§ **PAGE EXTRACT**
►
Of course, we know the answer to the last question. It is about as likely as Tony wearing that French beret ever again. From the looks of things, "The Sopranos" is headed for a compelling conclusion.


The sex-free season finale of HBO's "Big Love" was eventful Sunday as the big Henrickson family secret that they are practicing polygamy was exposed when Barb (Jeannie Tripplehorn) was humiliated and disqualified from a mother-of-the-year contest.
The exposure threatens more than the family arrangement. It also threatens husband Bill's (Bill Paxton) home improvement store business. The big mystery is over who was behind the revelation -- Bill's business rival and evil father-in-law (Harry Dean Stanton), one of his employees, one of the wives in a fit of jealousy, a suspicious neighbor or anyone who has been suspicious over the year. The exposure should radically change the dynamics of season two in this series, though we may discover that the family fears are going to be worse than the reality in a world that is increasingly difficult to shock and police.
◄
§ **THE REQUEST**
Can you extend the column on HBO's "The Sopranos" and "Big Love," continuing on from its last sentence?

§ **DATA**
►
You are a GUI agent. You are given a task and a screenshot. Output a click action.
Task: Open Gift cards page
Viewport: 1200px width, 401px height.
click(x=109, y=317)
◄
§ **ANSWER**
The series finale of Katie Couric on "Today" was a huge ratings hit locally and nationally. The first two hours of the May 31 program had a 9.6 rating on Channel 2, which the NBC affiliate would gladly accept on any night in prime time. The final hour had an 8.6, which is still very high by daytime standards.


I foolishly buried an item on the departure of Laura Steele from Channel 2 in a story about a soggy old pool advertisement featuring morning anchor Jodi Johnston. For all of those people who missed the item and asked about Steele, be advised she left the NBC affiliate after her contract expired.